Planta Med 2008; 74 - PA276
DOI: 10.1055/s-0028-1084274

Potent anti-tumor promoting effects of Daucus carota oil extract in mice

RM Abou Zeinab 1, M Mroueh 1, CF Daher 1
  • 1School of Arts and Sciences, Natural Science Division, Biology Department, Lebanese American University, PO Box 36, Byblos, Lebanon

Daucus carota, commonly known as wild carrot, is an annual or biannual herb confined to temperate regions of Europe, Asia and South Africa. In view of biochemical and pharmacological actions, it was shown that the plant has significant protective effects on inflammation and gastric ulcer without being harmful to different body functions [1]. The present study investigates the chemopreventive effects of Daucus carota oil extract upon skin papilloma initiated by 7,12,dimethylbenza-anthracene (DMBA) and promoted by 12-O-tetrad-ecanoylphorbol-13-acetate (TPA). The extract was either applied topically to mouse skin at concentrations of 5, 50, 100% in acetone, or injected intraperitoneally at a concentration of 20% in saline, or given by gavage at 100% twice per week for 20 weeks, 20 minutes prior to each promotion treatment with TPA [2]. At week 20, the topically applied 100% extract delayed tumor appearance by 3-weeks, and inhibited tumor incidence and yield by 40 and 89% respectively. Topical application of 50% extract inhibited tumor incidence and yield by 30 and 83% respectively, while topical application of 5% extract inhibited tumor yield by 36%. Tumor volume was decreased by 99, 91 and 70% following topical treatments with 100, 50 and 5% oil extract respectively.
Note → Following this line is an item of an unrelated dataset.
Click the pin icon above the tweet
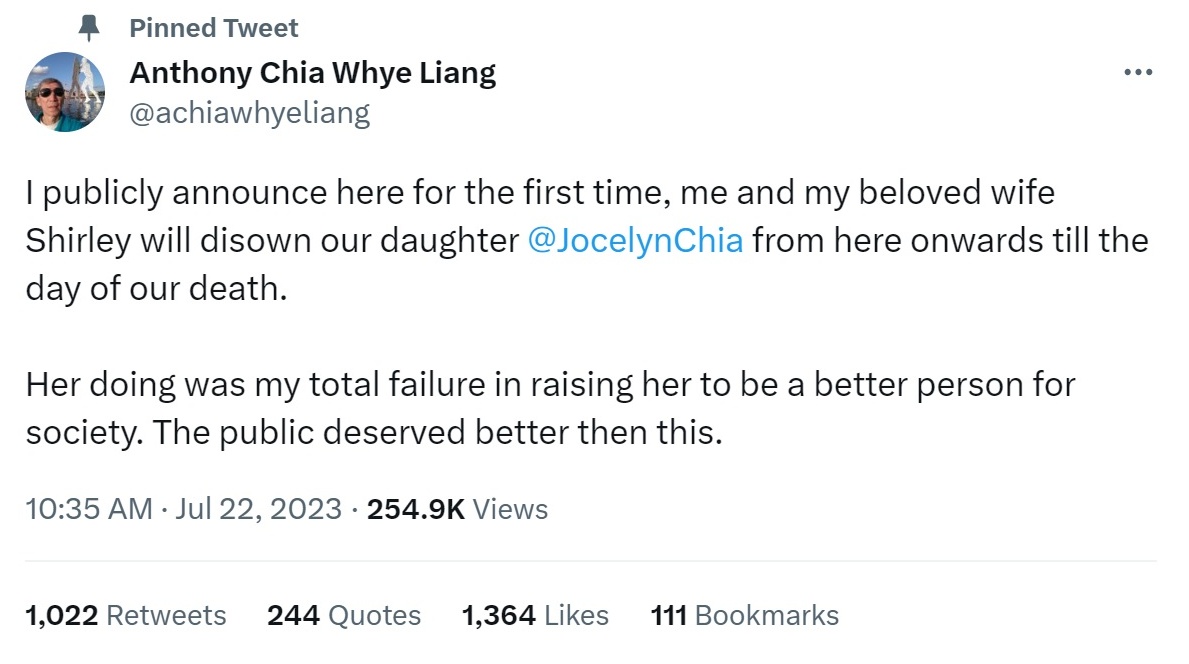 tap(87, 27)
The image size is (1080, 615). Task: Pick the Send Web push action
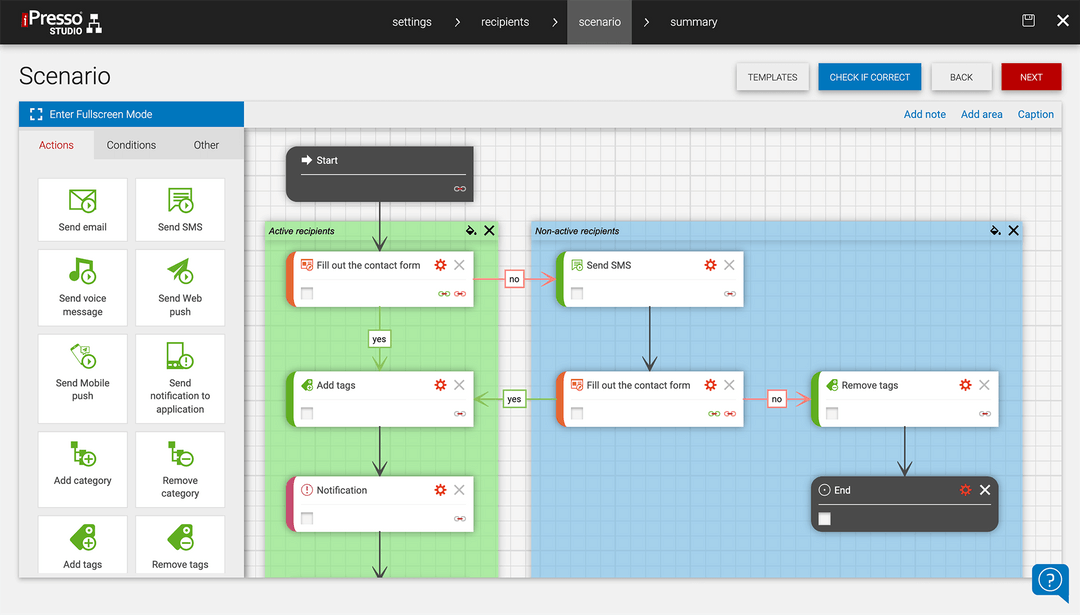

Inraperitoneal treatment inhibited tumor yield by 43%, and decreased the tumor volume by 85% at week 20. Gavage treatment failed to inhibit the promotion of tumors but decreased tumor volume by 20%. The results suggest that Daucus carota oil extract has potent suppressive activity against tumor promotion in mouse skin, and can be an effective chemopreventive agent against skin cancer.

Acknowledgements: Mr. Jean Karam.

References: 1. Colquhoun, J. et al. (2003). A Pacific Northwest Publication 447, Oregon State University. 2. Gali-Muhtasib, H.U., Affara, N. (2000). Phytomedicine 7:129–36.